_What the task requires:_
Reproduce the lines below, substituting "interface assistant" for each occurrence of "GUI agent" and leaving everything else unchanged.

_Record list:_
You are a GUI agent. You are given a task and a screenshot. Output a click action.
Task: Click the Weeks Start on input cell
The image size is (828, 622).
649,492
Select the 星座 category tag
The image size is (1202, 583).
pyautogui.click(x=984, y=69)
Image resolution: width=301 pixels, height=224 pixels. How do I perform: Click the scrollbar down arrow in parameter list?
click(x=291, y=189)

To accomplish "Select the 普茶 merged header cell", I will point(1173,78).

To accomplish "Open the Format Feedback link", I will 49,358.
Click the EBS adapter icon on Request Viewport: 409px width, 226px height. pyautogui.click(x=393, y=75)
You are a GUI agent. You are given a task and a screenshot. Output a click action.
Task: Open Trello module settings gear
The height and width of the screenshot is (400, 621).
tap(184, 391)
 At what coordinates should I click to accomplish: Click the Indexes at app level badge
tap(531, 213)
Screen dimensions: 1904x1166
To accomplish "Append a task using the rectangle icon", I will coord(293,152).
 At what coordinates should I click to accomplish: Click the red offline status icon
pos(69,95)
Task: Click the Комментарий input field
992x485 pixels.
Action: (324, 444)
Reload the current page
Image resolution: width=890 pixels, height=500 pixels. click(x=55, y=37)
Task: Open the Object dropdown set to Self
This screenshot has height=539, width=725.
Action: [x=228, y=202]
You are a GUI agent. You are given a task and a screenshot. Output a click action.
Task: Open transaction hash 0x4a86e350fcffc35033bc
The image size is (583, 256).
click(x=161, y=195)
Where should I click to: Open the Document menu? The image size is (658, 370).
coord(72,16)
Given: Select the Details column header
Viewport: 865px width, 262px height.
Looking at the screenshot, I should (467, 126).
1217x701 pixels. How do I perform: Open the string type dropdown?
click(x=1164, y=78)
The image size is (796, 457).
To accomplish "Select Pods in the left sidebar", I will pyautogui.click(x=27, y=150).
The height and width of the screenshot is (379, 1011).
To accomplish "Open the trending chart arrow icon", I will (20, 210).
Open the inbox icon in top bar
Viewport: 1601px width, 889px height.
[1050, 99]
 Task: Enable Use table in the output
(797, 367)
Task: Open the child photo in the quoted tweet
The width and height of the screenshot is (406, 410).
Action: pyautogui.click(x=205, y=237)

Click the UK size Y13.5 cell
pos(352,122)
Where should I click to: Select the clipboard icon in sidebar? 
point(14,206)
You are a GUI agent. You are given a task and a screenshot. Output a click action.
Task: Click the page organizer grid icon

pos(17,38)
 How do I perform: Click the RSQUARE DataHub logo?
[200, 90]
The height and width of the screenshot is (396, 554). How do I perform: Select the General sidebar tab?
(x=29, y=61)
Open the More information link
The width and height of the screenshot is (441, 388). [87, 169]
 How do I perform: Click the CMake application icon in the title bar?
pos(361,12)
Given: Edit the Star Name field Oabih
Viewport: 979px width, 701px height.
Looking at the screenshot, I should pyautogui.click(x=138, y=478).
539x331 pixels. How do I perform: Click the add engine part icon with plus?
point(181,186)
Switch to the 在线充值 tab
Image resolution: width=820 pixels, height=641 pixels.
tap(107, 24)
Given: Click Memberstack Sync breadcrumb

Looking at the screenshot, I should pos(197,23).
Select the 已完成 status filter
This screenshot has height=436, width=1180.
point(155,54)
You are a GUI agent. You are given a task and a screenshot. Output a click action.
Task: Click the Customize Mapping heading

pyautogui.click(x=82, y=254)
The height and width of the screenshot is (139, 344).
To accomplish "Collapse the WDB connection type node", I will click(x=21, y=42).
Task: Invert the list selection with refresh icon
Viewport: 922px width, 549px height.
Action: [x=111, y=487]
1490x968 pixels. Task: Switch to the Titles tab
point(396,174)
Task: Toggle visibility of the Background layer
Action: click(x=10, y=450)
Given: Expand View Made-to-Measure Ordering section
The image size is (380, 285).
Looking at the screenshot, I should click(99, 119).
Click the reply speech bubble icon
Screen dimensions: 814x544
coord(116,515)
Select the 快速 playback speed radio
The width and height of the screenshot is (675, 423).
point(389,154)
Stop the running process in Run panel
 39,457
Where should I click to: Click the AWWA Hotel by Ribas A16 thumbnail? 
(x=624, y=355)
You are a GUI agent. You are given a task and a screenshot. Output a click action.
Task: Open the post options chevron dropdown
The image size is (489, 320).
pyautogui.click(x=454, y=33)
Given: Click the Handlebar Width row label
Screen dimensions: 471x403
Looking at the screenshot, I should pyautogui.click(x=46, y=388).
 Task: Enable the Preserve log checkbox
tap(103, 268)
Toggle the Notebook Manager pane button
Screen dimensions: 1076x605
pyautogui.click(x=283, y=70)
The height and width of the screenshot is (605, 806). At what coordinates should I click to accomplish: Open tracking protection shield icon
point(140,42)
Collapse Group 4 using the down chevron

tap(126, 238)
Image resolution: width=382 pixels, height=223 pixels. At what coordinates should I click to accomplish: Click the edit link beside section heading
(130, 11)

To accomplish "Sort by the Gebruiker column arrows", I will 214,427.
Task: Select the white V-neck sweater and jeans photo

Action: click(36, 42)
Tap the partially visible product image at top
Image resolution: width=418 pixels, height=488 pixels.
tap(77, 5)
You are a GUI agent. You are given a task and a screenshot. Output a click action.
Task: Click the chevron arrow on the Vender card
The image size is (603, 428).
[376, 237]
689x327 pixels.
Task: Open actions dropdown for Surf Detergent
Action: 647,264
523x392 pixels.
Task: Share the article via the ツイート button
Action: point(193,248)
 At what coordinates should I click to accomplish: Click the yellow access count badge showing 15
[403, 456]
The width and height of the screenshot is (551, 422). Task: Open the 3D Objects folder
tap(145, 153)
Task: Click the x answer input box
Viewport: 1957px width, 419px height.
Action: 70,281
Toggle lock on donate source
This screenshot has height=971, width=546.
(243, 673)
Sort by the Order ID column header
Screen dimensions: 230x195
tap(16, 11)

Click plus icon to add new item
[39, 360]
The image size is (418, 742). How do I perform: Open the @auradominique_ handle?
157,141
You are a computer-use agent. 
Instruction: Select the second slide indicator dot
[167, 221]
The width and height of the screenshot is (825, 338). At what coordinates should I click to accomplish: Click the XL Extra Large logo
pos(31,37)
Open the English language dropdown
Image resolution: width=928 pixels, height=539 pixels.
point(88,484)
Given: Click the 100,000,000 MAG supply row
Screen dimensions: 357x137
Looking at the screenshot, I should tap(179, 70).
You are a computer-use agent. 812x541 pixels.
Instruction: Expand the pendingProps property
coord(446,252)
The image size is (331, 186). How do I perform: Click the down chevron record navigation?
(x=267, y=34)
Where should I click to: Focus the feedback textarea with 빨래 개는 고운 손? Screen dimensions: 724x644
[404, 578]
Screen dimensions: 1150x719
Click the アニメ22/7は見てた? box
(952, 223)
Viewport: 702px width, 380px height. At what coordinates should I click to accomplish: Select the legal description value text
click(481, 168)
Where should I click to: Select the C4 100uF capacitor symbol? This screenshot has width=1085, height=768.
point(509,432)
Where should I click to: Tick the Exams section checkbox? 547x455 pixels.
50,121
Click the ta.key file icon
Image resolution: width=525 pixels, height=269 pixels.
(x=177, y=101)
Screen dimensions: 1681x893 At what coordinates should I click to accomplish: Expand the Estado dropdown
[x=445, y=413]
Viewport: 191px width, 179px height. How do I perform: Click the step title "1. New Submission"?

_Exercise answer:_
You are a interface assistant. You are given a task and a screenshot. Output a click action.
Task: Click the Weeks Start on input cell
The image size is (828, 622).
649,492
Select the 星座 category tag
The image size is (1202, 583).
pyautogui.click(x=984, y=69)
Image resolution: width=301 pixels, height=224 pixels. How do I perform: Click the scrollbar down arrow in parameter list?
click(x=291, y=189)

To accomplish "Select the 普茶 merged header cell", I will point(1173,78).

To accomplish "Open the Format Feedback link", I will 49,358.
Click the EBS adapter icon on Request Viewport: 409px width, 226px height. pyautogui.click(x=393, y=75)
You are a interface assistant. You are given a task and a screenshot. Output a click action.
Task: Open Trello module settings gear
The height and width of the screenshot is (400, 621).
tap(184, 391)
 At what coordinates should I click to accomplish: Click the Indexes at app level badge
tap(531, 213)
Screen dimensions: 1904x1166
To accomplish "Append a task using the rectangle icon", I will coord(293,152).
 At what coordinates should I click to accomplish: Click the red offline status icon
pos(69,95)
Task: Click the Комментарий input field
992x485 pixels.
Action: (324, 444)
Reload the current page
Image resolution: width=890 pixels, height=500 pixels. click(x=55, y=37)
Task: Open the Object dropdown set to Self
This screenshot has height=539, width=725.
Action: [x=228, y=202]
You are a interface assistant. You are given a task and a screenshot. Output a click action.
Task: Open transaction hash 0x4a86e350fcffc35033bc
The image size is (583, 256).
click(x=161, y=195)
Where should I click to: Open the Document menu? The image size is (658, 370).
coord(72,16)
Given: Select the Details column header
Viewport: 865px width, 262px height.
Looking at the screenshot, I should (467, 126).
1217x701 pixels. How do I perform: Open the string type dropdown?
click(x=1164, y=78)
The image size is (796, 457).
To accomplish "Select Pods in the left sidebar", I will pyautogui.click(x=27, y=150).
The height and width of the screenshot is (379, 1011).
To accomplish "Open the trending chart arrow icon", I will (20, 210).
Open the inbox icon in top bar
Viewport: 1601px width, 889px height.
[1050, 99]
 Task: Enable Use table in the output
(797, 367)
Task: Open the child photo in the quoted tweet
The width and height of the screenshot is (406, 410).
Action: pyautogui.click(x=205, y=237)

Click the UK size Y13.5 cell
pos(352,122)
Where should I click to: Select the clipboard icon in sidebar? 
point(14,206)
You are a interface assistant. You are given a task and a screenshot. Output a click action.
Task: Click the page organizer grid icon

pos(17,38)
 How do I perform: Click the RSQUARE DataHub logo?
[200, 90]
The height and width of the screenshot is (396, 554). How do I perform: Select the General sidebar tab?
(x=29, y=61)
Open the More information link
The width and height of the screenshot is (441, 388). [87, 169]
 How do I perform: Click the CMake application icon in the title bar?
pos(361,12)
Given: Edit the Star Name field Oabih
Viewport: 979px width, 701px height.
Looking at the screenshot, I should pyautogui.click(x=138, y=478).
539x331 pixels. How do I perform: Click the add engine part icon with plus?
point(181,186)
Switch to the 在线充值 tab
Image resolution: width=820 pixels, height=641 pixels.
tap(107, 24)
Given: Click Memberstack Sync breadcrumb

Looking at the screenshot, I should pos(197,23).
Select the 已完成 status filter
This screenshot has height=436, width=1180.
point(155,54)
You are a interface assistant. You are given a task and a screenshot. Output a click action.
Task: Click the Customize Mapping heading

pyautogui.click(x=82, y=254)
The height and width of the screenshot is (139, 344).
To accomplish "Collapse the WDB connection type node", I will click(x=21, y=42).
Task: Invert the list selection with refresh icon
Viewport: 922px width, 549px height.
Action: [x=111, y=487]
1490x968 pixels. Task: Switch to the Titles tab
point(396,174)
Task: Toggle visibility of the Background layer
Action: click(x=10, y=450)
Given: Expand View Made-to-Measure Ordering section
The image size is (380, 285).
Looking at the screenshot, I should click(99, 119).
Click the reply speech bubble icon
Screen dimensions: 814x544
coord(116,515)
Select the 快速 playback speed radio
The width and height of the screenshot is (675, 423).
point(389,154)
Stop the running process in Run panel
 39,457
Where should I click to: Click the AWWA Hotel by Ribas A16 thumbnail? 
(x=624, y=355)
You are a interface assistant. You are given a task and a screenshot. Output a click action.
Task: Open the post options chevron dropdown
The image size is (489, 320).
pyautogui.click(x=454, y=33)
Given: Click the Handlebar Width row label
Screen dimensions: 471x403
Looking at the screenshot, I should pyautogui.click(x=46, y=388).
 Task: Enable the Preserve log checkbox
tap(103, 268)
Toggle the Notebook Manager pane button
Screen dimensions: 1076x605
pyautogui.click(x=283, y=70)
The height and width of the screenshot is (605, 806). At what coordinates should I click to accomplish: Open tracking protection shield icon
point(140,42)
Collapse Group 4 using the down chevron

tap(126, 238)
Image resolution: width=382 pixels, height=223 pixels. At what coordinates should I click to accomplish: Click the edit link beside section heading
(130, 11)

To accomplish "Sort by the Gebruiker column arrows", I will 214,427.
Task: Select the white V-neck sweater and jeans photo

Action: click(36, 42)
Tap the partially visible product image at top
Image resolution: width=418 pixels, height=488 pixels.
tap(77, 5)
You are a interface assistant. You are given a task and a screenshot. Output a click action.
Task: Click the chevron arrow on the Vender card
The image size is (603, 428).
[376, 237]
689x327 pixels.
Task: Open actions dropdown for Surf Detergent
Action: 647,264
523x392 pixels.
Task: Share the article via the ツイート button
Action: point(193,248)
 At what coordinates should I click to accomplish: Click the yellow access count badge showing 15
[403, 456]
The width and height of the screenshot is (551, 422). Task: Open the 3D Objects folder
tap(145, 153)
Task: Click the x answer input box
Viewport: 1957px width, 419px height.
Action: 70,281
Toggle lock on donate source
This screenshot has height=971, width=546.
(243, 673)
Sort by the Order ID column header
Screen dimensions: 230x195
tap(16, 11)

Click plus icon to add new item
[39, 360]
The image size is (418, 742). How do I perform: Open the @auradominique_ handle?
157,141
You are a computer-use agent. 
Instruction: Select the second slide indicator dot
[167, 221]
The width and height of the screenshot is (825, 338). At what coordinates should I click to accomplish: Click the XL Extra Large logo
pos(31,37)
Open the English language dropdown
Image resolution: width=928 pixels, height=539 pixels.
point(88,484)
Given: Click the 100,000,000 MAG supply row
Screen dimensions: 357x137
Looking at the screenshot, I should tap(179, 70).
You are a computer-use agent. 812x541 pixels.
Instruction: Expand the pendingProps property
coord(446,252)
The image size is (331, 186). How do I perform: Click the down chevron record navigation?
(x=267, y=34)
Where should I click to: Focus the feedback textarea with 빨래 개는 고운 손? Screen dimensions: 724x644
[404, 578]
Screen dimensions: 1150x719
Click the アニメ22/7は見てた? box
(952, 223)
Viewport: 702px width, 380px height. At what coordinates should I click to accomplish: Select the legal description value text
click(481, 168)
Where should I click to: Select the C4 100uF capacitor symbol? This screenshot has width=1085, height=768.
point(509,432)
Where should I click to: Tick the Exams section checkbox? 547x455 pixels.
50,121
Click the ta.key file icon
Image resolution: width=525 pixels, height=269 pixels.
(x=177, y=101)
Screen dimensions: 1681x893 At what coordinates should I click to accomplish: Expand the Estado dropdown
[x=445, y=413]
Viewport: 191px width, 179px height. How do I perform: Click the step title "1. New Submission"?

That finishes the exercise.